• Hourglass Project: Reopening Takes A Detour

    Fits and starts on reopening   
    Much has changed over the last week, and confusion and tension are on the rise as the state has revealed more of its expectations and standards for counties to reopen.

    If you're feeling confused, you're not alone. Below, a look at where things stand and where they are headed.

    Local plans still viable and valuable
    The landscape has evolved quickly, from local planning efforts getting underway April 15 to Gov. Newsom releasing new criteria that hampered local plans May 7. REACH CEO Melissa James opened this week's Townhall meeting with a rundown of events. Here's how the situation is unfolding on the Central Coast. 
    1. Adapting the roadmap. SLO County has adapted its reopening guidelines to align with the state's Resilience Roadmap, and Santa Barbara County is following suit with its plan. As both counties are under the governor's order to reopen according to the state roadmap, these local plans will not be implemented in replacement but will serve as a supplement. 
    2. Still relying on local expertise. State guidance has been fluid, with standards and criteria coming down piecemeal. In an effort to be proactive, both counties will continue to use the standards developed by an independent panel of experts, in partnership with industry and community stakeholders to supplement the state roadmap. Those standards will act as best practices to help organizations start planning and preparing now for when they may reopen. The medical criteria developed under the local plans will guide the Public Health Officers responsible for measuring and managing both the spread of the disease and capacity to treat it on a county level.
    3. Pushing for a safe and reasonable route. At the same time, both counties are petitioning to move ahead when ready. The biggest sticking point? Newsom's strict new benchmarks on Covid-19 cases per capita. SLO County was the first in the state to submit its case for loosening restrictions, arguing in part that cases at the California Men's Colony prison should not be counted in our local caseload. Santa Barbara County has penned a letter that will be discussed at today's Board of Supervisors meeting. The letter asks for modifications to state criteria, including that the federal prison at Lompoc, where there's been a large outbreak, be excluded from the county's statistics. 
    The state is expected to provide more information and guidance today. Tune in to the governor's press briefing at noon today to get the details.
    Townhall dives into state-local intersections

    Monday's Townhall speakers gave voice to some of the concerns swirling around the who, when and how of reopening plans.  
    Two county supervisors, SLO County's John Peschong and Santa Barbara County's Steve Lavagnino, opined about whether reopening metrics were fair and attainable, especially as testing ramps up.

Stored items
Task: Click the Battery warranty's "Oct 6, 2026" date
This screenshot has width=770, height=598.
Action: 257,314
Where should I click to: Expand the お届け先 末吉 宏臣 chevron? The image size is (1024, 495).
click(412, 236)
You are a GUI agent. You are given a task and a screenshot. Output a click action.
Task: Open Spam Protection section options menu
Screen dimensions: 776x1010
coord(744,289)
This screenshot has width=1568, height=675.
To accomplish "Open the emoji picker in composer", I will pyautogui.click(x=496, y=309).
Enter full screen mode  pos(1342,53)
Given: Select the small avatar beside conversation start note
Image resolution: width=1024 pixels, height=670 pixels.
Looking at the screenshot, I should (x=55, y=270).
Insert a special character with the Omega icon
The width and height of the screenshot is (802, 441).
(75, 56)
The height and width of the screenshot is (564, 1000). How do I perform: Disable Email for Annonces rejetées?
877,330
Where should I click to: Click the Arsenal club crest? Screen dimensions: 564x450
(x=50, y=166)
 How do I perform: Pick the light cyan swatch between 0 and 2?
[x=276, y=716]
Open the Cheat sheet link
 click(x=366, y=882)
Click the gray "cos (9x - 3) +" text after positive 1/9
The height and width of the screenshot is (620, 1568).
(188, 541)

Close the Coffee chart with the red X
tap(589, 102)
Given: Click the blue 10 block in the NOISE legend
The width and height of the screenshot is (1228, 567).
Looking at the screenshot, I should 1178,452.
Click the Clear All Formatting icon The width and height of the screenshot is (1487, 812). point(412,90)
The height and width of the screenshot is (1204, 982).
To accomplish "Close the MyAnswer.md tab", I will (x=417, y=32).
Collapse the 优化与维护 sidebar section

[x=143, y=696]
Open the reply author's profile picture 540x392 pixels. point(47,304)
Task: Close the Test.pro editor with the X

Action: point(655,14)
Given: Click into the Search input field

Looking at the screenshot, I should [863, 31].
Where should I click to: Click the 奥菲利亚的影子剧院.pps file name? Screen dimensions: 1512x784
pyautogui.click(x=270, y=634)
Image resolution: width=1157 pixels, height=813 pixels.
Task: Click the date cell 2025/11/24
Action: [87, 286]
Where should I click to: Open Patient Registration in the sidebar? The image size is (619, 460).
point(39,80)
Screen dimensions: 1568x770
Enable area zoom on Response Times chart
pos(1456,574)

▸ Requirement:
In the reopening article, which prison does Santa Barbara County's letter ask to have left out of the county's statistics?

▸ Final answer:
The federal prison at Lompoc.